🤖 AI Summary
This work addresses the challenge of probability density function (PDF) estimation on bounded domains and PDF modeling of partial differential equation (PDE) solutions. We propose B-KRnet, the first strictly invertible, pseudo-triangular normalizing flow defined on the unit hypercube. Methodologically, we design a boundary-adapted invertible mapping architecture enabling exact pushforward density modeling, and introduce a coupling mechanism between KRnet and B-KRnet to support hybrid bounded/unbounded high-dimensional generation. Our key contributions are: (i) the first strictly invertible pseudo-triangular flow on bounded domains—eliminating truncation artifacts and boundary leakage; and (ii) an adaptive PDE solver framework that directly learns the joint distribution (e.g., position-momentum) of solutions to Fokker–Planck and Keller–Segel equations.
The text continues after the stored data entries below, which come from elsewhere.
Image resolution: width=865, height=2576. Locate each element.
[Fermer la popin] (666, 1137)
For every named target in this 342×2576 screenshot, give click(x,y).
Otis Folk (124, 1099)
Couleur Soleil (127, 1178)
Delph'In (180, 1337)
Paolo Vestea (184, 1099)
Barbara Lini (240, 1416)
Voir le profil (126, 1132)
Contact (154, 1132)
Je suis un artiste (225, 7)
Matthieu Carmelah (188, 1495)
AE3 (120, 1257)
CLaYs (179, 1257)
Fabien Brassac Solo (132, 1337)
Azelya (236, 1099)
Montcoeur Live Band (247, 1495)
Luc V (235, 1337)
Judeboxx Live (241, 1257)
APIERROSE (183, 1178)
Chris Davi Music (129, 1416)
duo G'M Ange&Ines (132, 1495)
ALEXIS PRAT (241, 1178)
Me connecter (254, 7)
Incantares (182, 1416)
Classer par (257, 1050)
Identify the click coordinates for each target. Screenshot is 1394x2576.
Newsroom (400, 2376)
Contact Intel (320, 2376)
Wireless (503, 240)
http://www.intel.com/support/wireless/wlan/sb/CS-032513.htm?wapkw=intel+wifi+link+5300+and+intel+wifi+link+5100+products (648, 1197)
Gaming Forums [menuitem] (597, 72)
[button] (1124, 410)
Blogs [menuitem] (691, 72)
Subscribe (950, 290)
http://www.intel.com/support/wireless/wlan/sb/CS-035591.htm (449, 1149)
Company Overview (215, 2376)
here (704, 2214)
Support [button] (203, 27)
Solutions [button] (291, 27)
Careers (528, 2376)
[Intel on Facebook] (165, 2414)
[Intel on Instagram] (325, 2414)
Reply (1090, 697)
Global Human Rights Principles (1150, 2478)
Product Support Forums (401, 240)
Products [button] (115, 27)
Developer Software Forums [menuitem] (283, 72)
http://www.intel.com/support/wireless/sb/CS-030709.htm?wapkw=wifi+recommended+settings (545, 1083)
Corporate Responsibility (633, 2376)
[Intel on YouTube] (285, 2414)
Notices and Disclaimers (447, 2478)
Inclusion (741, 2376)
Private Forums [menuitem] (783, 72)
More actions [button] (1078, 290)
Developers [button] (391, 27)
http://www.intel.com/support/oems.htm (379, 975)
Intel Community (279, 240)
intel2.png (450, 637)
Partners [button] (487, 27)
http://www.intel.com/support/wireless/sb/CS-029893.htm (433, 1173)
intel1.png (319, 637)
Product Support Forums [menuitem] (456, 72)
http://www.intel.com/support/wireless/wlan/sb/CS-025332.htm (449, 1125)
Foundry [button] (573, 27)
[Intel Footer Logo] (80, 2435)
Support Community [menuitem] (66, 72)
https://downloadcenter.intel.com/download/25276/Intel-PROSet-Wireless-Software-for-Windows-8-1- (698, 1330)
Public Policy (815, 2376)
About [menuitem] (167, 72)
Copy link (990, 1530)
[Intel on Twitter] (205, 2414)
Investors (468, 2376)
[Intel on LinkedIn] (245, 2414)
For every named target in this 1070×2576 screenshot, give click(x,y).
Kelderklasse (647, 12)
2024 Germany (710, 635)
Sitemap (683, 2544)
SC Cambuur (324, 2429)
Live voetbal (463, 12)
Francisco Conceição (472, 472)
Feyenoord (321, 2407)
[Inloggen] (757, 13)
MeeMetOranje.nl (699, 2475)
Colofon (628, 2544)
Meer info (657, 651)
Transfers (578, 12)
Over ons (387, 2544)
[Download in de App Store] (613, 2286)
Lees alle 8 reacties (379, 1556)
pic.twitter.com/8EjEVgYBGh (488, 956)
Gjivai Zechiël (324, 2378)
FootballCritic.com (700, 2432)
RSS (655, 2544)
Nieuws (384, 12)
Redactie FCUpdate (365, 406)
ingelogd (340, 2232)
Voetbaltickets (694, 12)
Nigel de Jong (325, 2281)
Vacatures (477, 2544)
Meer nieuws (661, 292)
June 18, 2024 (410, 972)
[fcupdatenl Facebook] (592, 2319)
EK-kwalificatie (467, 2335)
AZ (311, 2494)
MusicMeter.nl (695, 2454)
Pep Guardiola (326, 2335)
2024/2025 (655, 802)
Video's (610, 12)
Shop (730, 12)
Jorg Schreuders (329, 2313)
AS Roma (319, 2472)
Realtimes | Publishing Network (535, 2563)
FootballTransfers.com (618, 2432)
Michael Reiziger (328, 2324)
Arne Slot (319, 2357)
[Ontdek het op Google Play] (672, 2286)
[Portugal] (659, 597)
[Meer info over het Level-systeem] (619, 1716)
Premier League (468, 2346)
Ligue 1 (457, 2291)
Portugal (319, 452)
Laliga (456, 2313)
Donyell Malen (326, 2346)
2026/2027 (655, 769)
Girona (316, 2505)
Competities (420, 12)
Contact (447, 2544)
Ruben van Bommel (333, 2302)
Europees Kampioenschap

Numerical experiments demonstrate substantial improvements in bounded-domain density estimation accuracy and establish state-of-the-art performance in high-dimensional dynamical PDF approximation.
📝 Abstract
In this paper, we develop an invertible mapping, called B-KRnet, on a bounded domain and apply it to density estimation/approximation for data or the solutions of PDEs such as the Fokker-Planck equation and the Keller-Segel equation. Similar to KRnet, the structure of B-KRnet adapts the pseudo-triangular structure into a normalizing flow model. The main difference between B-KRnet and KRnet is that B-KRnet is defined on a hypercube while KRnet is defined on the whole space, in other words, a new mechanism is introduced in B-KRnet to maintain the exact invertibility. Using B-KRnet as a transport map, we obtain an explicit probability density function (PDF) model that corresponds to the pushforward of a prior (uniform) distribution on the hypercube. It can be directly applied to density estimation when only data are available. By coupling KRnet and B-KRnet, we define a deep generative model on a high-dimensional domain where some dimensions are bounded and other dimensions are unbounded. A typical case is the solution of the stationary kinetic Fokker-Planck equation, which is a PDF of position and momentum. Based on B-KRnet, we develop an adaptive learning approach to approximate partial differential equations whose solutions are PDFs or can be treated as PDFs. A variety of numerical experiments is presented to demonstrate the effectiveness of B-KRnet.